Enough of ‘ready, fire, aim’

Colorado legislators get involved in trying to prevent IT projects that misfire and waste millions.

A series of failed information technology projects in Colorado in the past two years have generated front page headlines and wasted millions of taxpayer dollars. Resolving the debacle required high-level involvement by the state’s legislative, executive and judicial branches.

Farther west, Washington state had a better situation. IT officials there created the country’s first statewide electronic archives and largely avoided the setbacks that plague many IT projects.

Although no IT project is perfectly managed or entirely mangled, the disparate experiences of Colorado and Washington reflect many of the factors that experts say push projects toward failure or success. As states’ IT portfolios grow in volume, cost and complexity, governments are eager to understand why some projects finish on time, meet their budget and deliver promised functions — something that rarely happens — and why many more do not.

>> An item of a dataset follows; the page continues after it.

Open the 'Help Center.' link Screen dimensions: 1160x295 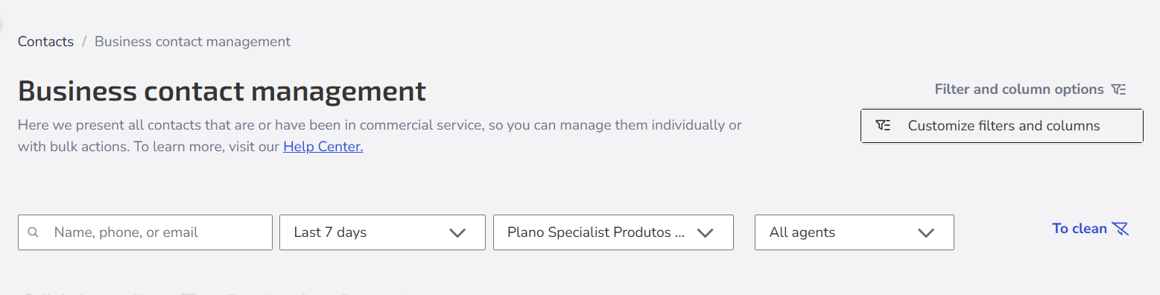coord(323,147)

Two of every three IT projects do not meet state expectations, a statistic that translates into billions of dollars of wasted effort. Cautionary tales have increased faster than new sources of revenue in cash-strapped states, and governments are eager to adopt policies and best practices that will increase their odds of IT success.

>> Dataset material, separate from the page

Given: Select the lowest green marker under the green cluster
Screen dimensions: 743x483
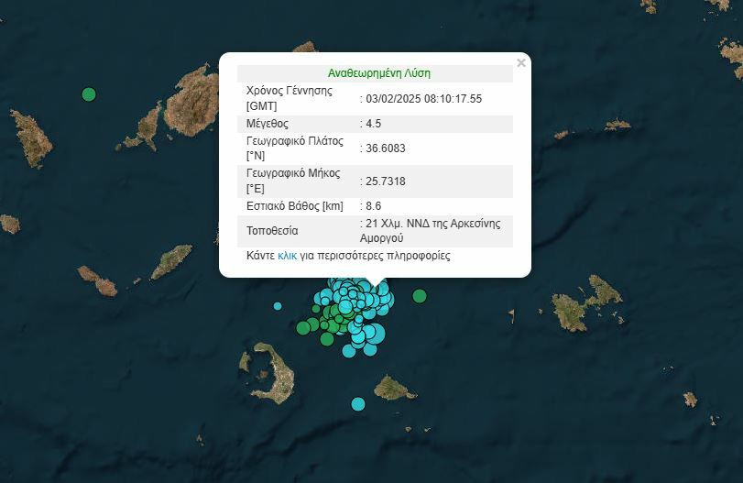Looking at the screenshot, I should 326,339.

“This is definitely a hot topic in the states,” said Doug Robinson, executive director of the National Association of State Chief Information Officers.

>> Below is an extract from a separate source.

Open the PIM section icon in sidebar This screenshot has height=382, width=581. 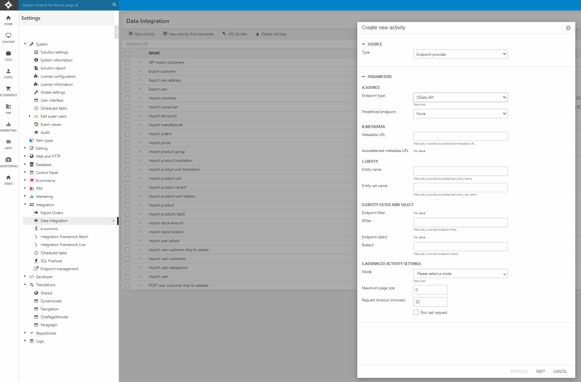click(x=8, y=107)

An assessment of state-level IT projects that NASCIO released last fall confirms that rigor is a key component of IT success. NASCIO’s survey, “Discipline Succeeds,” found value in enterprisewide IT solutions, more stringent governance structure, attention to change management and the professionalization of IT project managers.

However, in the freewheeling atmosphere that dominates much of the IT culture, rigorous oversight of projects, including risk management, has been in short supply. In comparison, oversight of engineering projects, such as in aerospace research and development has been much more rigorous.

“Lockheed Martin and Northrop Grumman have invested years to develop a higher level of maturity in program management,” said Jim Rogers, director of product and industry marketing at Primavera Systems, a project and portfolio management software company. “Historically, IT has had a culture of less rigor around project maturity and standards. They didn’t have the same tools and processes in place because of a culture of fast turnarounds and very little investment to support the IT staff.”

“With the investment in IT growing in more and more government initiatives, any hiccup in those services creates tremendous public awareness,” Rogers added.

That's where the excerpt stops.